Here I am, after yet another request for documents from DHL renounce to take the tires because I can not wait for other days, it would take the timing of my entry into Myanmar, then I'll leave with the ones I've assembled now.Early in the morning I get up and go with Gary to fix a problem that I have with the phone Sim, I leave at noon with a single goal, reach Srinigar by night, the road is very very bad, sometimes I think you can not even to define the road, in fact, when there are about 200 km to reach Srinigar, the police take me in the alt because from then on the road is totally flooded that is impassable, so it is impossible to continue.

 

Amritsar and the first problems with DHL

giorno24 29giugno

 

Finally arriving in India, leaving behind the days spent in Pakistan is a liberation, especially the possibility of being able to turn without escort and following my times and schedules.

I go to the Hotel and I learn that here in Amritsar there is a great show for the change of the guard at the border, I inform myself better and it is a sort of brief parade that is held every evening at the closing of the gates that separate the border Indian from Pakistani, it seems like an interesting thing to see and I'm going to go out so as to arrive in time, well!

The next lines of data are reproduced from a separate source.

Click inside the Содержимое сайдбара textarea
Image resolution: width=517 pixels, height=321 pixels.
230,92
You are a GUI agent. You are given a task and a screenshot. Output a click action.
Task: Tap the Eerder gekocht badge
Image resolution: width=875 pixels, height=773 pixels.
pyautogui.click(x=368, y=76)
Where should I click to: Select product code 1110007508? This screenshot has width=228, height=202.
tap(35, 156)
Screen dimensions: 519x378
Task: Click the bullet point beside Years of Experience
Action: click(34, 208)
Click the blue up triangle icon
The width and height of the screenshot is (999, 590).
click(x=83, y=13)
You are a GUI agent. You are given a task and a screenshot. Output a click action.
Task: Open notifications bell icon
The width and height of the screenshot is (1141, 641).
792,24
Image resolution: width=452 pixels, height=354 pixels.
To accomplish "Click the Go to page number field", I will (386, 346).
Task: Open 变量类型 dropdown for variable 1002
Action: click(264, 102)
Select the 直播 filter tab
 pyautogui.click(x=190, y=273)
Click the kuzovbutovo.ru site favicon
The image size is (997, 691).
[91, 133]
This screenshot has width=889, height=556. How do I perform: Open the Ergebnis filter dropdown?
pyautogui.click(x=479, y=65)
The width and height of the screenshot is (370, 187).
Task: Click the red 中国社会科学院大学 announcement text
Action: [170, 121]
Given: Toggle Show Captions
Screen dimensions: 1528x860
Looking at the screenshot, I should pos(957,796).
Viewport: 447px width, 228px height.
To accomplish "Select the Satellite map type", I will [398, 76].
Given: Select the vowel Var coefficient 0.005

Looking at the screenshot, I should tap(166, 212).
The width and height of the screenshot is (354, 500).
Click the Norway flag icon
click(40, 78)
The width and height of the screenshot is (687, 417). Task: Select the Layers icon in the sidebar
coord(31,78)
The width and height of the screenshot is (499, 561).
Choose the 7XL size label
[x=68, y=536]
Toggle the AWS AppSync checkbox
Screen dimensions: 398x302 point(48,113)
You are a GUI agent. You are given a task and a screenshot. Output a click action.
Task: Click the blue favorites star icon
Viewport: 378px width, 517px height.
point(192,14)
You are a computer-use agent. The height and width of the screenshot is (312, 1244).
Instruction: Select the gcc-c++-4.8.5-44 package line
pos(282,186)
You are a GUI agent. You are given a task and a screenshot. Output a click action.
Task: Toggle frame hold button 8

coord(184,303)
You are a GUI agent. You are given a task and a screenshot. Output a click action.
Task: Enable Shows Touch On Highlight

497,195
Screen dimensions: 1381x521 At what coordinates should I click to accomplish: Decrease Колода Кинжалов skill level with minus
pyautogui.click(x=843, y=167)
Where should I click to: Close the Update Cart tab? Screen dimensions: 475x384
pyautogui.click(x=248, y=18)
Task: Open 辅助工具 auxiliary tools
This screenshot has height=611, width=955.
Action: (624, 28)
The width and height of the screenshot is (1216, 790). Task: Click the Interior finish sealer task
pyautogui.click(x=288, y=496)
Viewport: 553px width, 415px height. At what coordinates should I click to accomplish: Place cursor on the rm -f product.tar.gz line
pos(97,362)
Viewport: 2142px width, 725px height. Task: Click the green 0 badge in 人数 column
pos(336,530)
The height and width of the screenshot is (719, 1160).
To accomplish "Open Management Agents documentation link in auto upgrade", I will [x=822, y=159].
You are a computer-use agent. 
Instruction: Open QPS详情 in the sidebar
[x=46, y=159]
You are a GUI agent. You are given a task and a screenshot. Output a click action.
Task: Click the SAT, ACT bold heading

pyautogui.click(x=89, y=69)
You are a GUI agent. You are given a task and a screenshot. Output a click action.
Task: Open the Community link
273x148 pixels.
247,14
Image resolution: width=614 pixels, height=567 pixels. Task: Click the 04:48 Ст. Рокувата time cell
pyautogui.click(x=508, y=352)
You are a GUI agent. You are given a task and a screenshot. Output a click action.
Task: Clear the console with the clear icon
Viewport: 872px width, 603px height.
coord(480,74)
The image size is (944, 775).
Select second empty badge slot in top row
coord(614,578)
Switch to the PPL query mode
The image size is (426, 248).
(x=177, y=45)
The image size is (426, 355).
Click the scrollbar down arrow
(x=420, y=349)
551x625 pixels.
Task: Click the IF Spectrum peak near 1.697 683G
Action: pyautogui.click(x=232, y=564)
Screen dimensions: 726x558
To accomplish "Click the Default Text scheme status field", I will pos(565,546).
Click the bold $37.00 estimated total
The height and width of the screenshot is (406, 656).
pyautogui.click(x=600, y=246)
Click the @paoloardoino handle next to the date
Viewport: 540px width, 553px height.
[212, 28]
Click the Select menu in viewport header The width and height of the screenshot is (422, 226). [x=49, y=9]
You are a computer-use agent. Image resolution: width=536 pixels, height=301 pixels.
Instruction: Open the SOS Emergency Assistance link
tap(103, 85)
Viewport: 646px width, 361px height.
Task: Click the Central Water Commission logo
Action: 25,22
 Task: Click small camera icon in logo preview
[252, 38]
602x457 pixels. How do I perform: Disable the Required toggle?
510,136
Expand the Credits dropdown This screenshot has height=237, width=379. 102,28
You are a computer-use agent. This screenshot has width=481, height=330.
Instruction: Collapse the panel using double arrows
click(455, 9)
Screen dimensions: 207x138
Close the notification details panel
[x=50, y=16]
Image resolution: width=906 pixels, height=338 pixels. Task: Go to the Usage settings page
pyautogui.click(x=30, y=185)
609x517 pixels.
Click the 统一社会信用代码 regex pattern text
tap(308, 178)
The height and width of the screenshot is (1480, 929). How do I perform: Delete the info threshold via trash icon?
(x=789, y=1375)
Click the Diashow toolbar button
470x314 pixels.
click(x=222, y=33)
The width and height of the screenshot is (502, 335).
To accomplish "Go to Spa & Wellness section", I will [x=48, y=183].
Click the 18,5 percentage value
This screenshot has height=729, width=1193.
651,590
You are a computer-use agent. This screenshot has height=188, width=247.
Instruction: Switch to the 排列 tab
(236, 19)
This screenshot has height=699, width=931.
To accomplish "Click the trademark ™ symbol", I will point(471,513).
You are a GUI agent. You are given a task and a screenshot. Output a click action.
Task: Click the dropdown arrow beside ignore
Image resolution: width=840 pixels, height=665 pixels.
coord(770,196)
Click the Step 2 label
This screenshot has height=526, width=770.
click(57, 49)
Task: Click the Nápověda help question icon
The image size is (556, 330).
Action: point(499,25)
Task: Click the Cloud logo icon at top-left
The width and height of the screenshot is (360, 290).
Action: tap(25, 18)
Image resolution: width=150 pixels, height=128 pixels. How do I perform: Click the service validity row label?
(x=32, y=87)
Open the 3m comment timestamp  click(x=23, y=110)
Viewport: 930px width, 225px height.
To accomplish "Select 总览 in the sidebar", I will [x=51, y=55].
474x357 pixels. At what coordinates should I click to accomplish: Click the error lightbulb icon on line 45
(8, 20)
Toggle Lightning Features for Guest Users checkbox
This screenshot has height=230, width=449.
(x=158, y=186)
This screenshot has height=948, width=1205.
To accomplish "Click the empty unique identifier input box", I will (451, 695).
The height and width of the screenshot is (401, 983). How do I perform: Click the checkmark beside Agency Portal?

I do not tell you the mess I found on the street, it seemed to go to the stadium, a policeman told me which way to enter, it was a place reserved for tourists, a kind of tribune of honor, I would never have imagined to find so many people.

 

The crossing of Pakistan

giorno12 23giugno

 

Arrived in Taftan I had to wait for the next day before leaving with the escort, towards the central hours of the day the heat becomes unbearable and the reduced speed and the continuous changes of stock, certainly not help to refresh, more, with each change of quest last they force me to stay under the sun several minutes.

My first night I step inside a police station that is nothing but a small prison, I think jokingly, "Do you want to see that there will also be prisoners?" And in fact, a couple of cells have inside them people, lying on the ground with a kind of basin near, I do not even want to imagine what it can serve him. I get treated a little 'better and in my "cell" I have carpets on the ground and a fan on the ceiling, I go out to seek a bathroom, there are no words to describe the state of degradation and hygiene, I let you imagine, the night was long, very long, in the distance in the silence you could hear shots.

 

Persepoli - Night in tents and border with Pakistan

giorno09 11giugno

Yesterday I left behind the metropolis of Tehran and I headed to Esfahal, the desert of Iran is really hot and the helmet and the motorcycle suit certainly do not help to cool off.

This night I felt the emotion of sleeping in a tent in the middle of the desert, a small embers where we cooked meat skewers lit up the desert sand ... we ate comfortably laid on soft Persian carpets and the sunset panorama on the desert it was really suggestive, an emotion that I am happy to have lived ... during the night we also had the meeting with a small desert fox to which we offered a small morsel of meat. What can I say, Iran continues to give me strong emotions.

Tehran and the Tajrish Mosque

giorno07 08giugno

Now I move towards Darband and I realize that the bike is opening up a lot of opportunities, as they have allowed me to go to places otherwise inaccessible, who knows, maybe it has also helped the charm of my Black Queen.

Once parked the bike begins my journey through this path, on the slopes of the Elburz Mountains, which runs along a river, the temperature is slightly lower and you breathe certainly better than in the city, in addition to being able to walk out of the chaotic traffic of Tehran ... I did not expect to find such a suggestive place in such a big city.